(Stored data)

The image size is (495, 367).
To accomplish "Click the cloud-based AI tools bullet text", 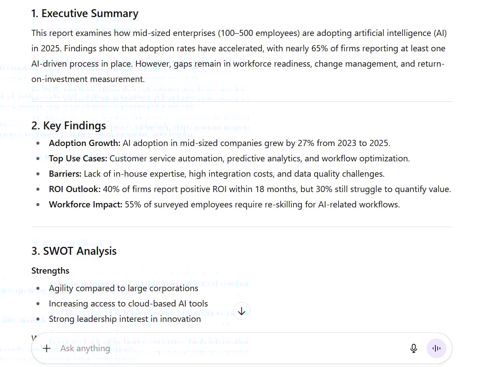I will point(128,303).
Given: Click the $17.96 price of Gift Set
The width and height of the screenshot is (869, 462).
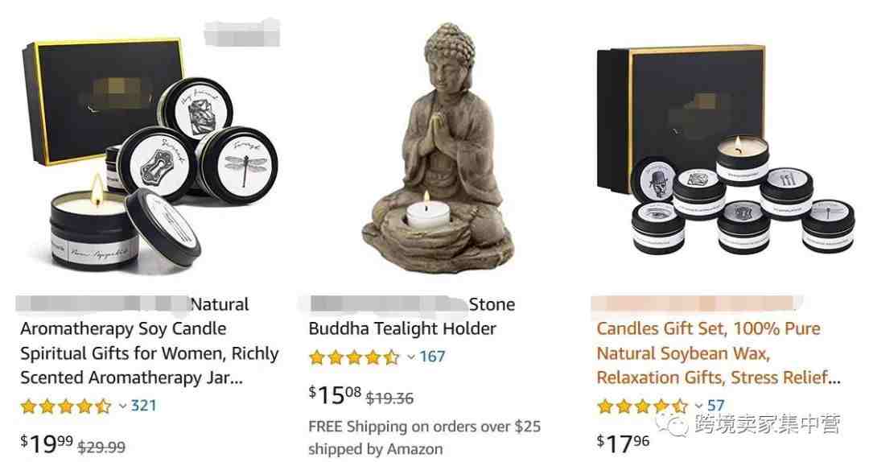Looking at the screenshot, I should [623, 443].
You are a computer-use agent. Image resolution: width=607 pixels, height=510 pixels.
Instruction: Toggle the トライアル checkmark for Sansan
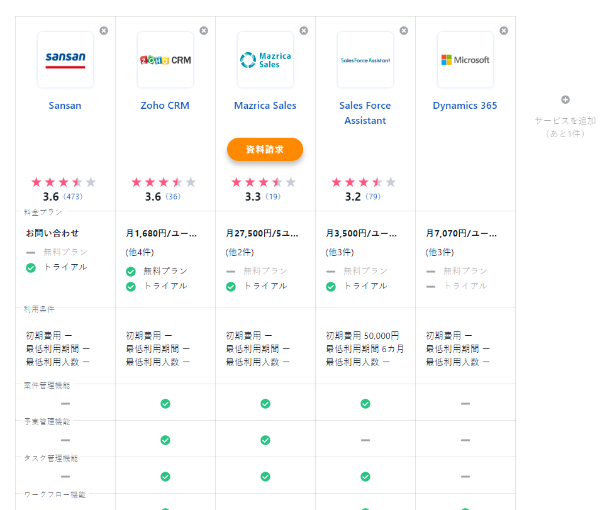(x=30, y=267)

» **Exercise task**
Copy the lines beginning at the one that contains "Given: Click the $17.96 price of Gift Set" and stopping after the one that contains "Looking at the", swapping "Gift Set" for "Gift Box" and changing nothing else. Leave out the pictures.

» **Answer to this problem**
Given: Click the $17.96 price of Gift Box
The width and height of the screenshot is (869, 462).
Looking at the screenshot, I should [623, 443].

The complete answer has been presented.